The story involves a former investigative newspaper reporter named Jack Tagger. Jack was relegated to the obituary department following an insulting outburst aimed at the new owner of his small Florida newspaper. Jack’s only creative liberty is writing articles for the more high-profile deaths in the county. As Jack sulks and dreams of his former glory, an ex-hairband rocker named Jimmy Stoma turns up dead in a drowning accident. Jack interviews the widow and soon becomes convinced that Jimmy’s death was not accident. The widow seems more concerned about her upcoming record then with her husband’s passing. Jack tries to convince Emma, his 27 year-old editor, about his feelings about Jimmy’s death but soon finds himself having feelings for her as well. Emma needs a story for the paper, but Jack needs more time. Jack soon finds himself in the middle of a murder mystery, an unplanned love affair and some real danger. Will Jack find the truth behind the death of Jimmy Stoma? Will his romantic interest end his career? Is it too late to win back his role as an investigative reporter? Will the Cubs ever win the world series?

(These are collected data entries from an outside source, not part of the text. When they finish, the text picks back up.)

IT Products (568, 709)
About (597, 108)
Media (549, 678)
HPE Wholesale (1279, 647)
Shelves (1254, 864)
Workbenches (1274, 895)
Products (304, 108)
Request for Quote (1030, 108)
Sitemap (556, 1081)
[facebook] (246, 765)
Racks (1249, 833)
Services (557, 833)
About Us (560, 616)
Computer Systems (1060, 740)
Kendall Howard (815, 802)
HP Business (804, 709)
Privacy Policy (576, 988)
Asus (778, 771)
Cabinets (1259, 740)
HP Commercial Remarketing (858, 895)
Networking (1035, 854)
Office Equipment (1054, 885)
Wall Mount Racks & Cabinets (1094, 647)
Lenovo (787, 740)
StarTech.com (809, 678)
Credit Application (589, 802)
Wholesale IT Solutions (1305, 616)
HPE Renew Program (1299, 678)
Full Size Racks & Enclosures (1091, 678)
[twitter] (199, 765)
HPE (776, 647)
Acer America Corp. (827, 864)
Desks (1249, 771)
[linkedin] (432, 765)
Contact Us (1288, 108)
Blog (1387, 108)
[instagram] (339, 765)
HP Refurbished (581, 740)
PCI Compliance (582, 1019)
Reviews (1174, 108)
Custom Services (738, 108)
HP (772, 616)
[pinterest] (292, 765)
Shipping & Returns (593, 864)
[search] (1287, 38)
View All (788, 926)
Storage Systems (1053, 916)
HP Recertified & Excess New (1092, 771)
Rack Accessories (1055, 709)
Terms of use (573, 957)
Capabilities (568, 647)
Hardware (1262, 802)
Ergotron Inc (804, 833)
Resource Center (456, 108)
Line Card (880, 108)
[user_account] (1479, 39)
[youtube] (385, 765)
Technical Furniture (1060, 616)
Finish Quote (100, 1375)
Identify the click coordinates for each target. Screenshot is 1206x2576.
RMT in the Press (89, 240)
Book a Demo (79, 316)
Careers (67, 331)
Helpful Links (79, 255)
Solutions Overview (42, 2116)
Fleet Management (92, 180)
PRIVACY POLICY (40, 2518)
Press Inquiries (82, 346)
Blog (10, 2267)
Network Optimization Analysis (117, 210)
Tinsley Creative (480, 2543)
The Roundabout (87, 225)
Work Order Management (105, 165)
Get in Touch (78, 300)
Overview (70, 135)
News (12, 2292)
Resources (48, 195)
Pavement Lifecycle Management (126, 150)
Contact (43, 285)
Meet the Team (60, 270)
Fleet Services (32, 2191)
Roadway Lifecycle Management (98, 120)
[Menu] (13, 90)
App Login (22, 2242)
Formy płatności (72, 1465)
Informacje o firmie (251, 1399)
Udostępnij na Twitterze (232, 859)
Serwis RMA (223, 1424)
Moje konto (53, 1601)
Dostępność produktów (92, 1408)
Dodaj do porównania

The best part of this book is the humorous language that Carl uses to tell the simple but intriguing story. Carl delivers a bit of dry humor at every turn. Even serious moments seem to evaporate into head shaking laughter. The characters always seem to find themselves in some uncommon yet funny situations. At one point, Jack must use a frozen lizard as a weapon to fight off an intruder! The dialogue between characters is also a treat. Carl blends cliché with self-deprecating humor in a way that makes the characters come alive in their own special way. The book has a little bit of everything that one would expect from an entertaining novel that doesn’t take itself too seriously. It helped me not to take life (and the bastardos) too seriously either. I hope you enjoy it.